V Starts today (Tuesday, May 4), 10 a.m., at the Walker: “The Dawn Chorus.” On May 3, 2020, 35 artists from over 13 countries got up really early (or stayed up really late) to film the sunrise. This was during the first COVID lockdown, so the message is kind of obvious – after the darkness comes the dawn, hold on to hope – but it’s still beautiful to watch, and you can do that for free. Directed by Patrick Shen. On the Walker’s website, on demand through May 17.
Photo by Sophie Davidson Olivia Laing
V Wednesday, May 5, 1 p.m.: Rain Taxi: Olivia Laing. In her latest book, “Everybody: A Book About Freedom,” British author Olivia Laing journeys through the long struggle (still going on) for bodily freedom, from gay rights to sexual liberation, feminism and the civil rights movement. This ticketed event includes a signed copy of the book and the opportunity to ask Laing a question that may be incorporated into her talk. FMI and tickets $28/33). Note the time; most Rain Taxi author events take place in the early evening.

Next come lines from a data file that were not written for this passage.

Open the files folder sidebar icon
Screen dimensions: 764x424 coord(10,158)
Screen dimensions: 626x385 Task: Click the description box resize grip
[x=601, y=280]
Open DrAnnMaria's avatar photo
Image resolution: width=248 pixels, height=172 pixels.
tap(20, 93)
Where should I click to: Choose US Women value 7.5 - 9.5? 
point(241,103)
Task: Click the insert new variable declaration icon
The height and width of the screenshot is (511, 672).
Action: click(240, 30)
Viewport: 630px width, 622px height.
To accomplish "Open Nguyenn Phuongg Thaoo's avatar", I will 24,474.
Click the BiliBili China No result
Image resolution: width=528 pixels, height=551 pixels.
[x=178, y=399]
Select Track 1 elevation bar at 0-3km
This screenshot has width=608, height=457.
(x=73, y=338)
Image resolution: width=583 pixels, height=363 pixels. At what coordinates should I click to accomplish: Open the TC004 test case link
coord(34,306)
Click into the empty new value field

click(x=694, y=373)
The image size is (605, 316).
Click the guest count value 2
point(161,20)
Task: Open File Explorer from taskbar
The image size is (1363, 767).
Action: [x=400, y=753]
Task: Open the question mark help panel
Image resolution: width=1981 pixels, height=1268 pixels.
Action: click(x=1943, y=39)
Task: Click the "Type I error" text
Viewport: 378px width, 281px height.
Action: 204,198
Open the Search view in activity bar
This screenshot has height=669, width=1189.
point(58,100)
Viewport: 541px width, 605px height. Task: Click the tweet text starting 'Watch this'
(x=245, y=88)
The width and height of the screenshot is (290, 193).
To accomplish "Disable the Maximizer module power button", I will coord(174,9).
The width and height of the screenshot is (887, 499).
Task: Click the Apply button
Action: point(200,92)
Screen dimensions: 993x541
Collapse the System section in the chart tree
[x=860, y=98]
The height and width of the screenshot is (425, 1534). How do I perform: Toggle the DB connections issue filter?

Clockwise from top left: Maia Maiden, photo: DigieMade Photography; Roosevelt Mansfield (DJ Digie), photo: DigieMade Photography; Tish Jones, photo: DigieMade Photography; Herb Johnson III, photo: Juiceedope; Desdamona, photo: Brian Grenz; Neil Taylor, photo courtesy the artist.
V Starts Thursday, May 6, 6 p.m.: Walker Art Center: Virtual MN Artists Presents: Maia Maiden. A leader in the dance community for over 20 years, Maia Maiden might be most widely known for her annual “Rooted: Hip Hop Choreographers’ Evening,” a high-energy show whose 10th anniversary took place at the Ordway in September 2019. Maiden is guest curator for a program that spotlights the Minnesota hip-hop community. Filmed on site at the Walker, it features Maiden, Sherine Onukwuwe, Desdamona, Roosevelt Mansfield (DJ Digie), Tish Jones and True Headz Clothing (Neil Taylor). Free. On the Walker’s website, on demand through May 31.